Microsoft’s Redmond, Wash., campus. (Microsoft Photo)

Microsoft attracted some attention last week with its evolving response to the COVID-19 pandemic and how and where it will allow employees to do their jobs. Conservative radio personality Rush Limbaugh was among those weighing in, as he seized on the notion that some workers would be able to relocate elsewhere in the country as part of Microsoft’s “hybrid workplace” plan.

The Redmond, Wash.-based tech giant informed employees that new guidelines would allow more flexibility when it comes to working from home part of the time and that managers could approve relocation for employees who could do their job from a different city or state.
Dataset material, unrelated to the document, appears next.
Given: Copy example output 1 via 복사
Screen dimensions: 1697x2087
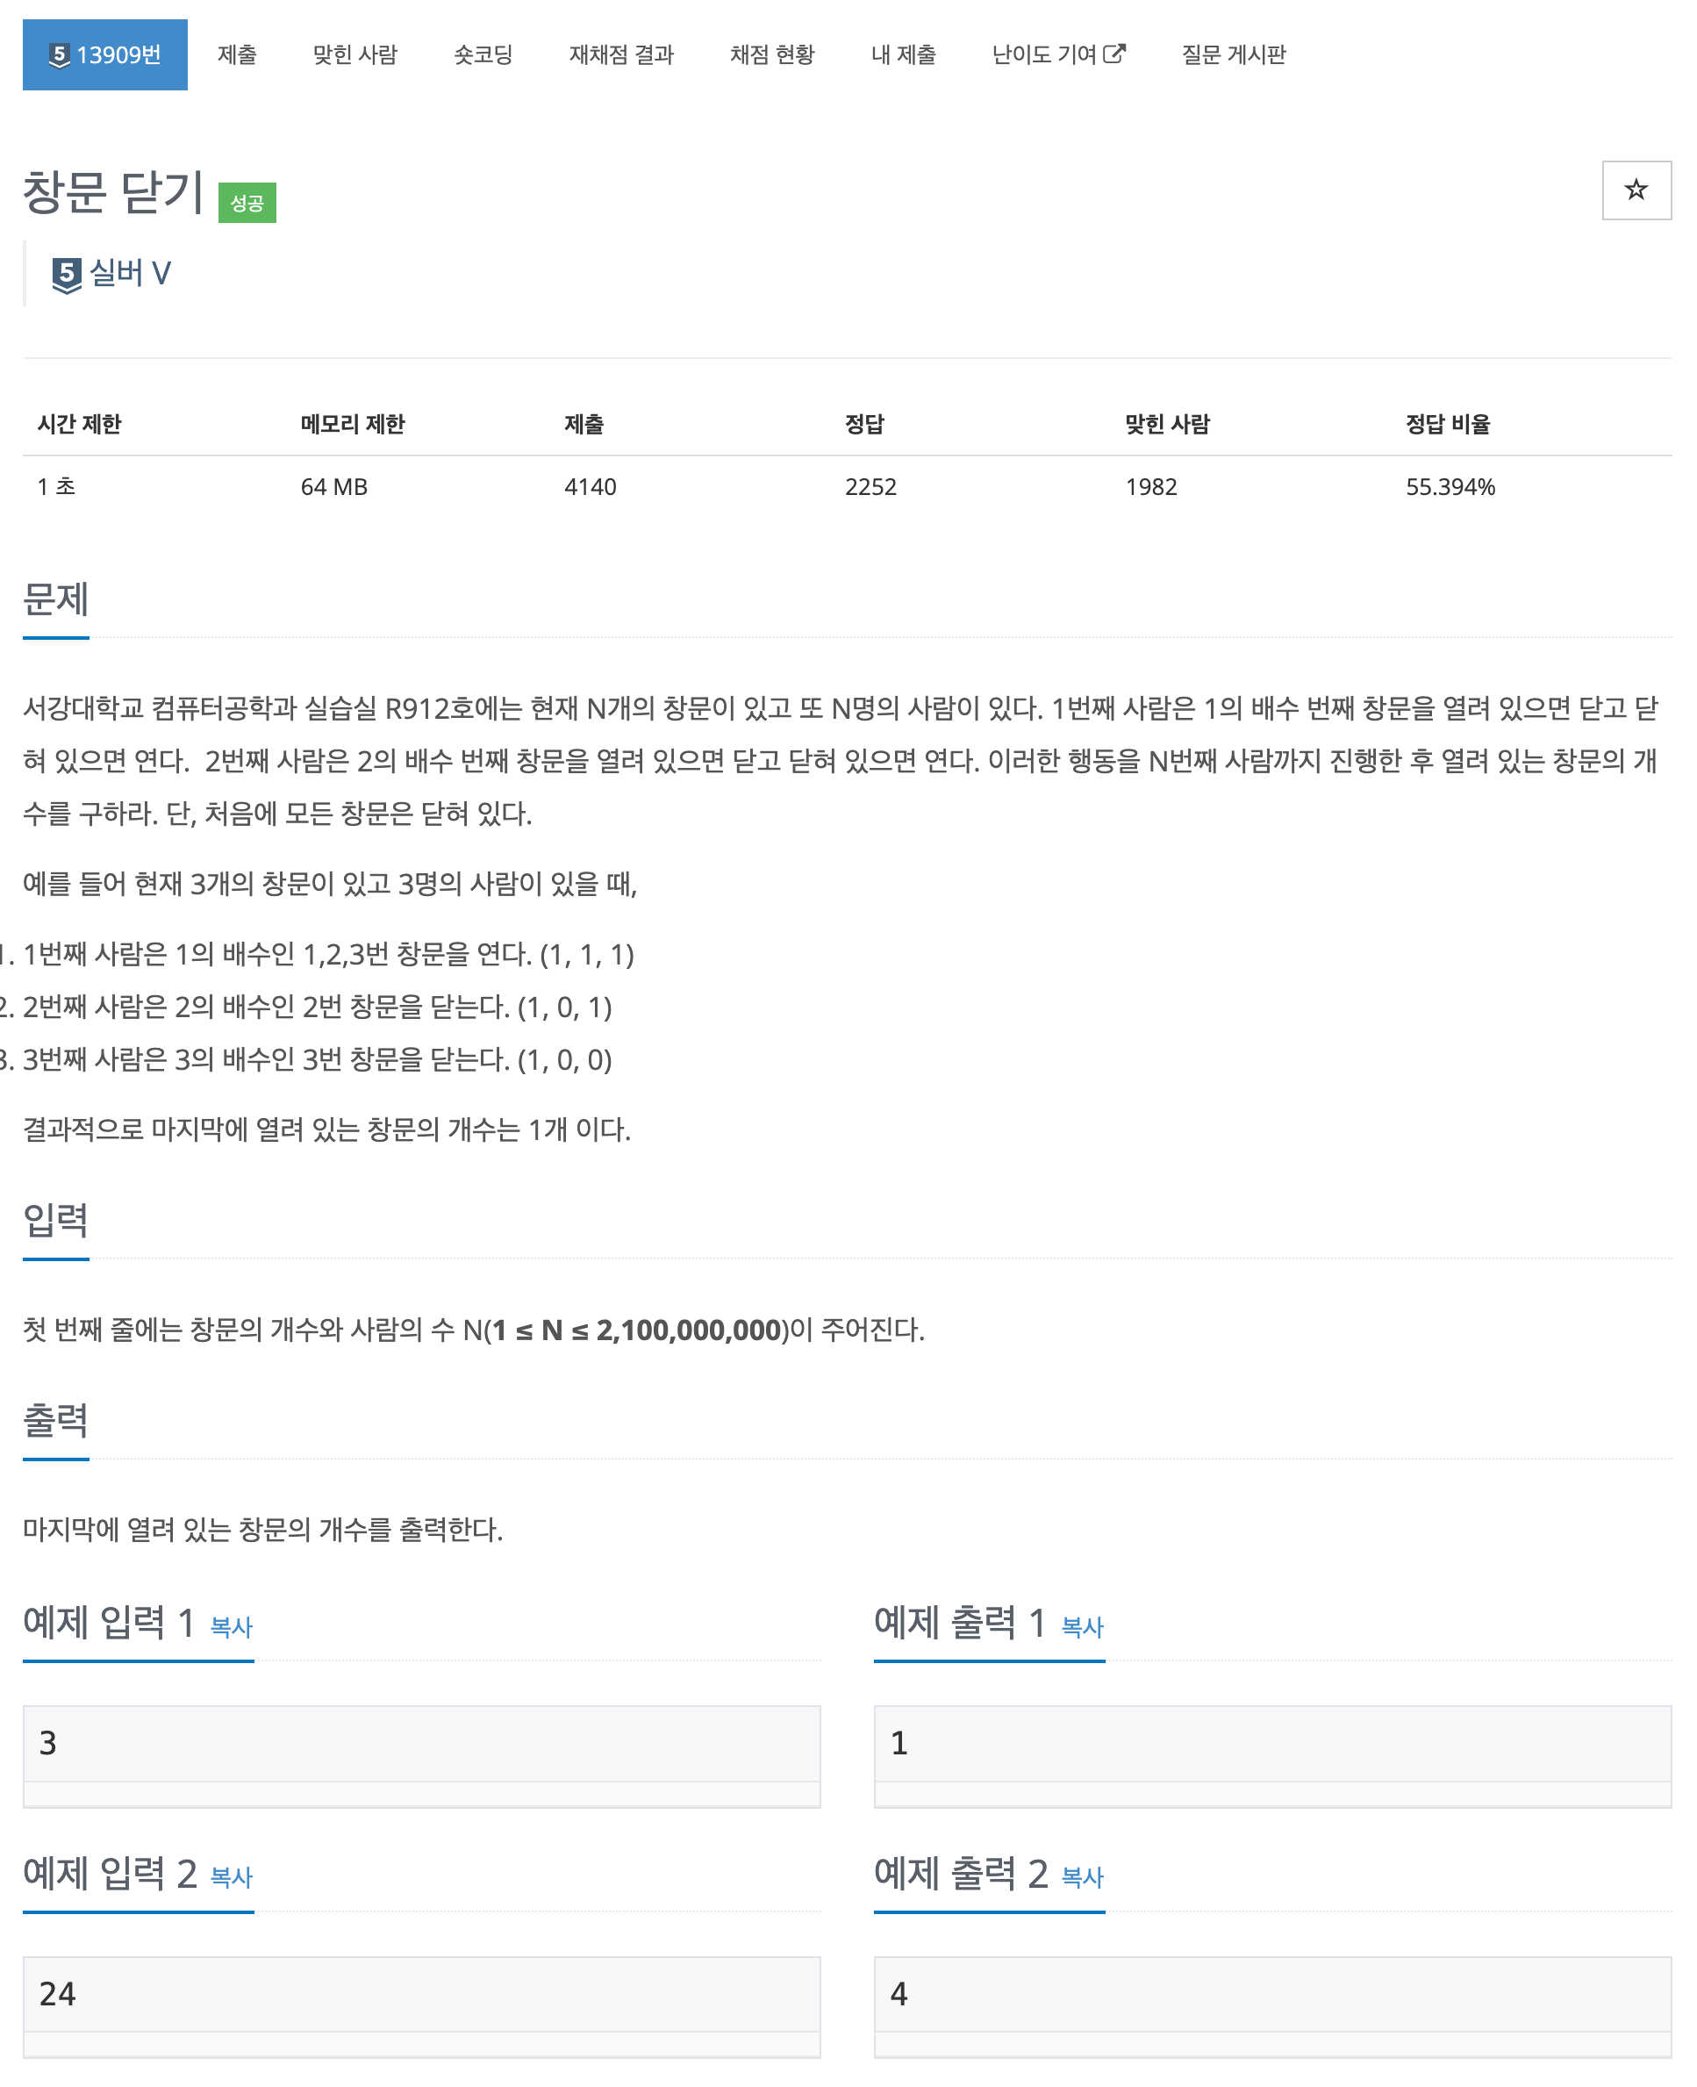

How much those relocated employees would be paid is part of a larger debate happening at companies such as Microsoft, Facebook and others. Facebook has previously said that location affects compensation — a software engineer who lives in San Francisco and opts to move away from that city’s high cost of living and real estate costs would take a pay cut to do the same work from a city such as Omaha, for example.

In the guidance it released last week, Microsoft also mentioned how employees who move across country for remote work could face a change in compensation and benefits depending on the company’s geography-based scale.
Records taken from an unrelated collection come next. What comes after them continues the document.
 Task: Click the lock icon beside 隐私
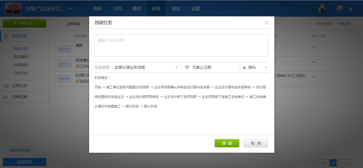coord(244,67)
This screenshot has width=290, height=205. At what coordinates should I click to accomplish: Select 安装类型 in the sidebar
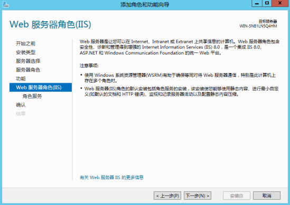click(x=25, y=52)
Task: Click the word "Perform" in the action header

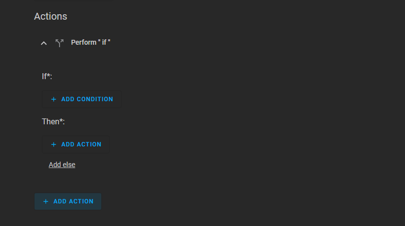Action: tap(84, 42)

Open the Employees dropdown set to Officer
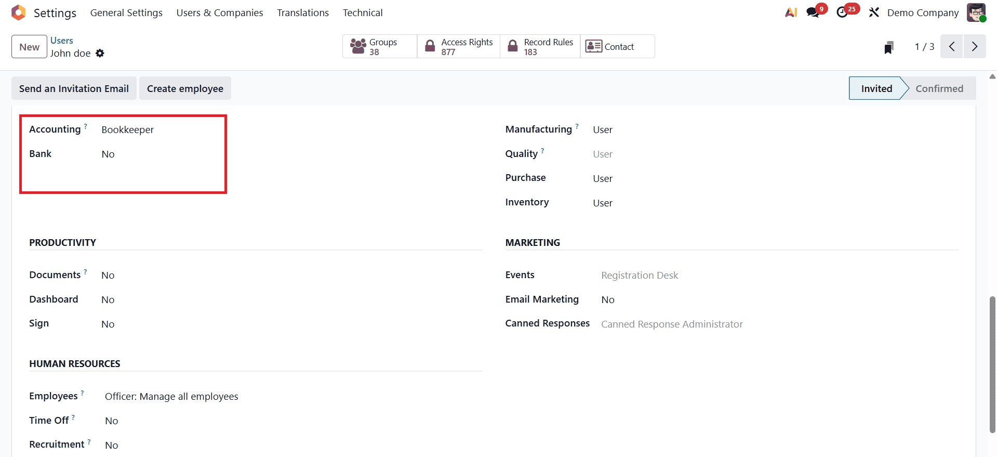click(x=171, y=396)
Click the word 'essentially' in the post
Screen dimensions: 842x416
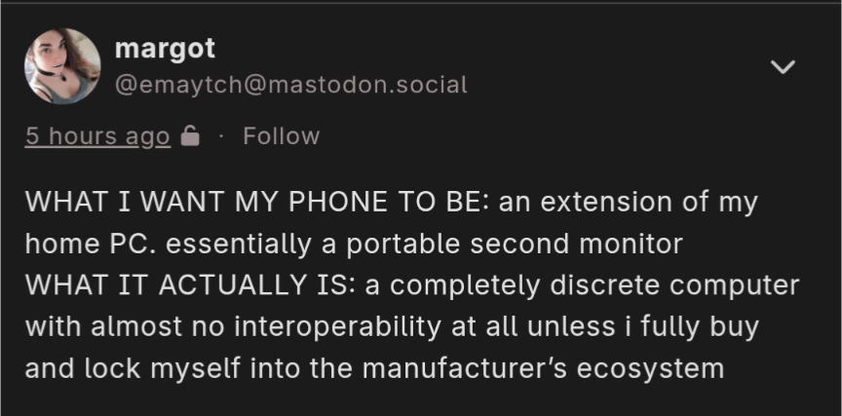246,245
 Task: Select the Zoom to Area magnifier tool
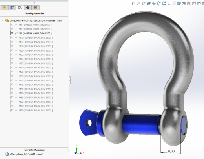(x=138, y=4)
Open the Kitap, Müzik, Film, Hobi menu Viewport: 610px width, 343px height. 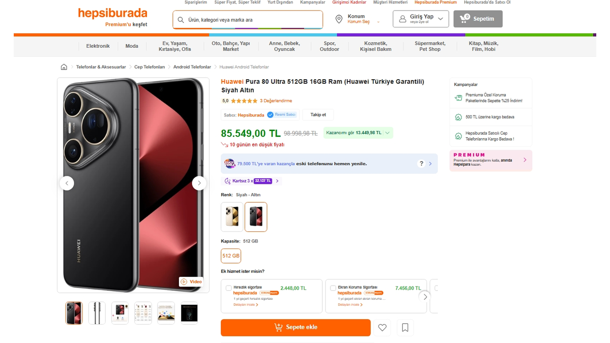(x=483, y=47)
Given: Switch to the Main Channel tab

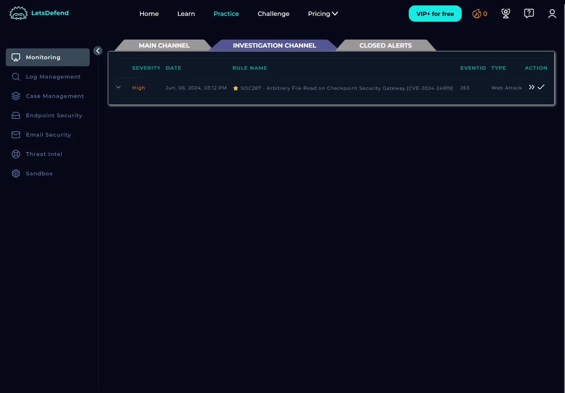Looking at the screenshot, I should (164, 45).
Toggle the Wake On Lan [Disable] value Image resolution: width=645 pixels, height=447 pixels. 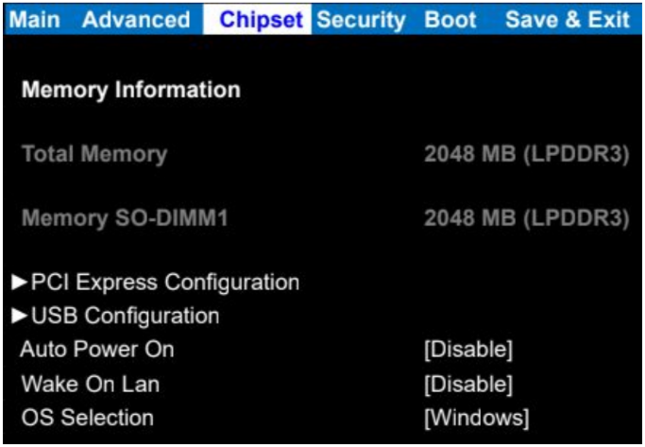pyautogui.click(x=468, y=384)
And the The Wall Street Journal further reported Sunday on the trend and the tensions it’s causing across the tech landscape between some of the most profitable companies in the world and skilled employees who enjoy high salaries — especially as the pandemic reshapes remote work into a larger scale, longer term practice.

“You’re hiring a person and the skills they bring,” one tech CEO told the Journal, calling super profitable tech giants “hypocritical.”
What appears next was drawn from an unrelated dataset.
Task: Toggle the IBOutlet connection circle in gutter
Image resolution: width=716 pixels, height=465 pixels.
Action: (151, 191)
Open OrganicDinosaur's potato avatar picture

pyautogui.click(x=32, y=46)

In a call from a listener on Friday, Limbaugh used Microsoft as part of his reply when responding to the question, “If these Democrats love their states and their cities so much, why are they leaving?” The listener from Connecticut added, “What are they gonna do? Come to my state and screw up my state now?”

Limbaugh said that’s exactly what the plan is, to bring their politics and “corrupt your state.” But he defended those who are moving against the practices of their large employers, calling out a “fascinating story” of how “a lot of liberal Democrats” who work at Microsoft are leaving “high-tax states where Microsoft has offices.”

Washington state, where Microsoft is headquartered and employs more than 50,000 people, has no state income tax but its sales tax rate is among the highest in the U.S.

“You know what Microsoft is doing? Cutting their pay. Microsoft is reducing their salaries commensurate with the tax savings they will find when they get to their new states. I’m not making it up. Not making it up. This is cruel, it is punishment, ‘Oh, you think you’re gonna leave us and do better financially? Well, watch this.’ And so their pay, their salary, is being cut so that the tax cut at their new state will not be seen as additional discretionary income or take-home pay, if you will. I mean, that’s the low of the low. You talk about get-even-with-’em-ism.”

The rub, as Limbaugh and others see it, is whether the pay cut would reduce any of the benefit of moving to a place with a lower cost of living.

In the Journal story, human resources researcher Brian Kopp of Gartner Inc. said that cost of living usually falls more than the paycheck, and a San Francisco software engineer who takes a 10% or 20% pay cut can still “live a far more lavish life” in a city such as Nashville.